**TASK TO COMPLETE:**
Recast the entries as a Markdown table with the columns Row and Line, starting with the line that contains "Where should I" and going on through the line that contains "point(460,90)", one numbered row per line. Skip blank lines and leave the pictures out.

================

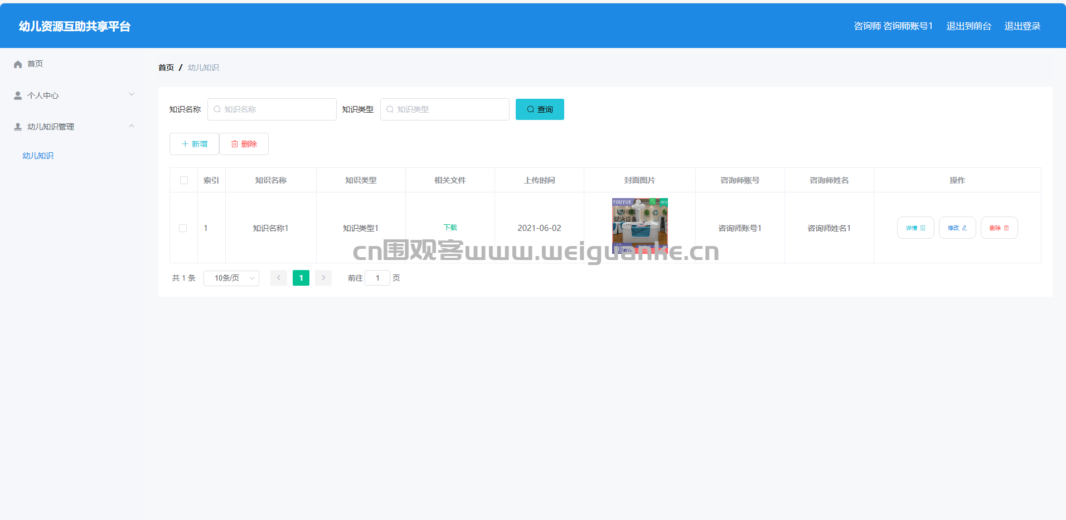Viewport: 1066px width, 520px height.
Task: Open the 幼儿知识 sidebar menu item
Action: tap(38, 156)
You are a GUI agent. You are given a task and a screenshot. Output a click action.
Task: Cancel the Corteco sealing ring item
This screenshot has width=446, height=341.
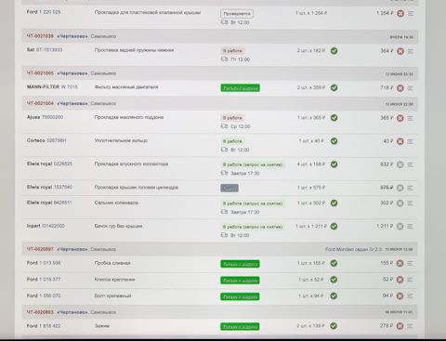tap(400, 141)
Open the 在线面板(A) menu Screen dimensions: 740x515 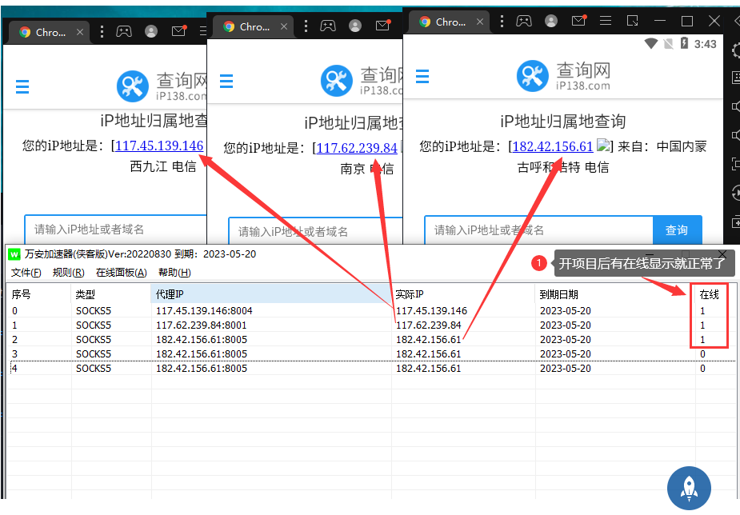coord(122,273)
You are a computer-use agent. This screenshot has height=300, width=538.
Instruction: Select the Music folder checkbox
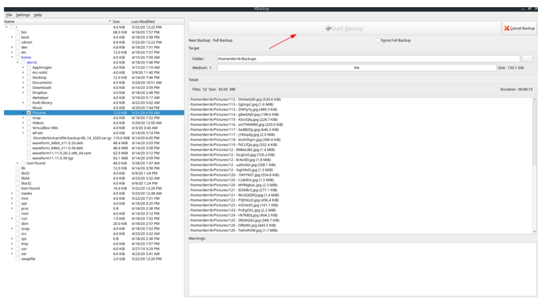[x=29, y=107]
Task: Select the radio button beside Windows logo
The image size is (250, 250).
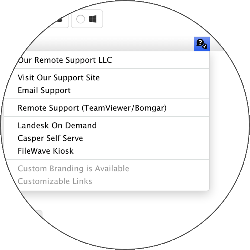Action: tap(81, 19)
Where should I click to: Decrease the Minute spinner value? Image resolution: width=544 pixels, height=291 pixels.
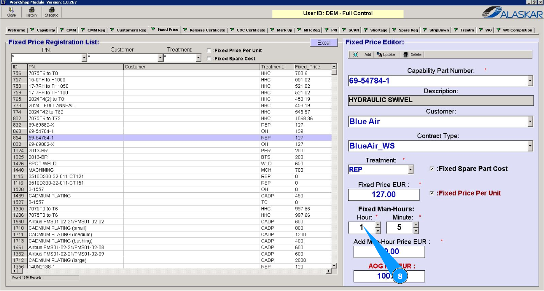click(416, 231)
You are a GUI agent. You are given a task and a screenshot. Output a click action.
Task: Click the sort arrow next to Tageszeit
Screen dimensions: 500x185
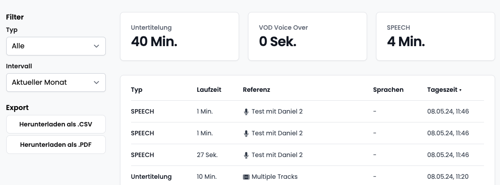point(460,90)
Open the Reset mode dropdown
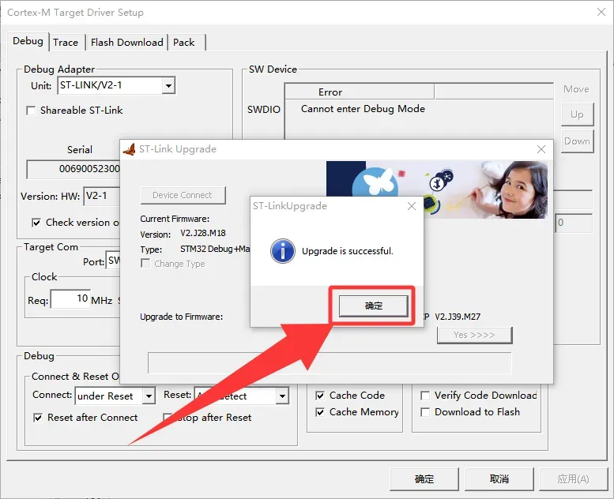 tap(282, 396)
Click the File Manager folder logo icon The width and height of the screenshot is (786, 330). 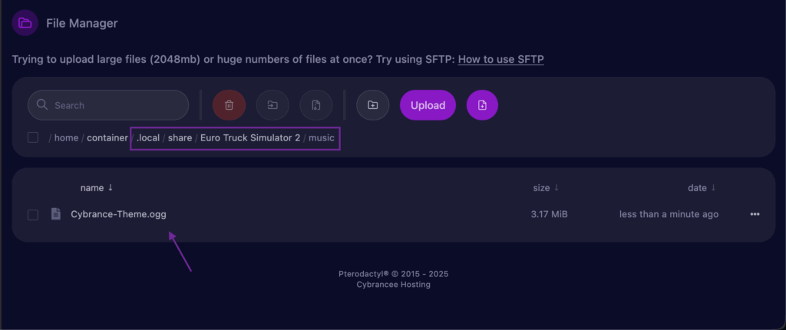pyautogui.click(x=25, y=23)
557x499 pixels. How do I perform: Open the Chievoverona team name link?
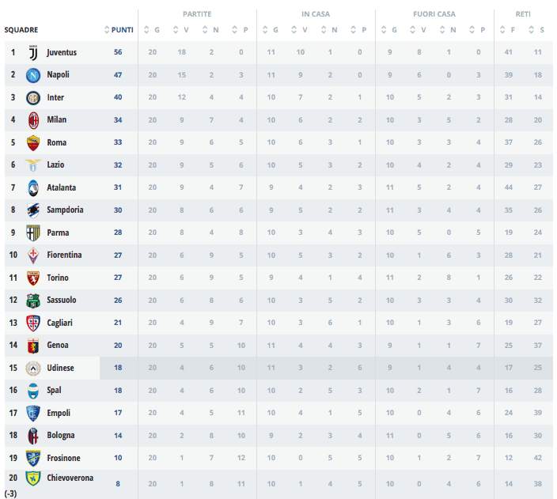pyautogui.click(x=70, y=478)
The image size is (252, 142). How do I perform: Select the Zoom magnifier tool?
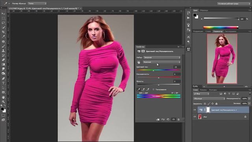point(3,102)
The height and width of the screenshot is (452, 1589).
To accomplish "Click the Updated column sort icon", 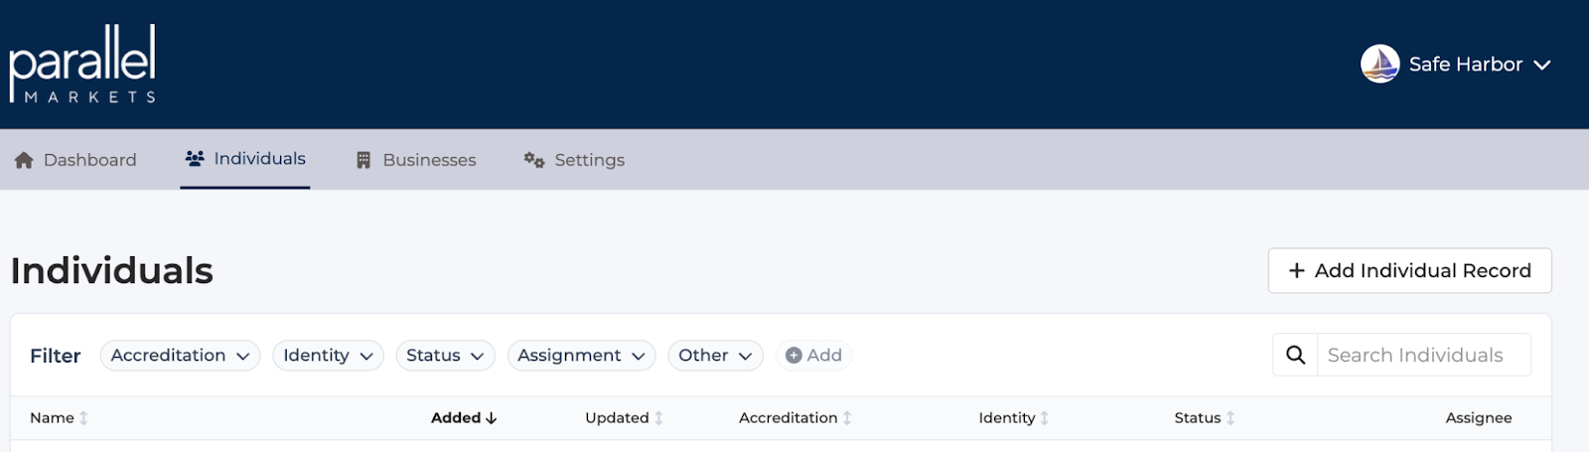I will click(x=658, y=418).
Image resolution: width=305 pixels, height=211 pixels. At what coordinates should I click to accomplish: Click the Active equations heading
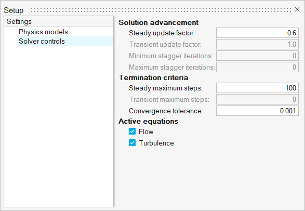(149, 121)
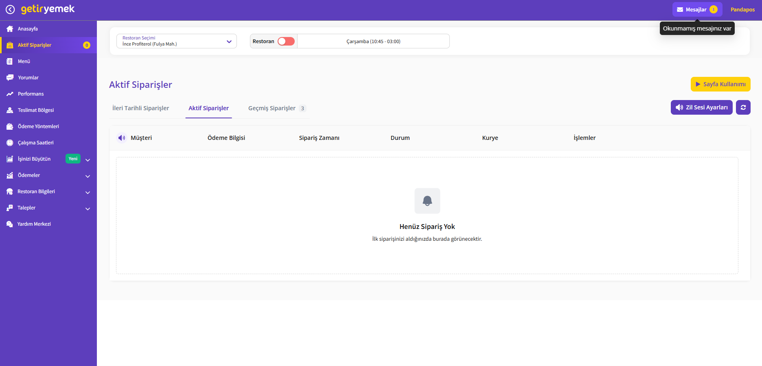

================

**IN RESPONSE:**
| Row | Line |
|---|---|
| 1 | Where should I click to: Decrease the Minute spinner value? Image resolution: width=544 pixels, height=291 pixels. |
| 2 | click(416, 231) |
| 3 | You are a GUI agent. You are given a task and a screenshot. Output a click action. |
| 4 | Task: Click the sort arrow next to Tageszeit |
| 5 | Screen dimensions: 500x185 |
| 6 | point(460,90) |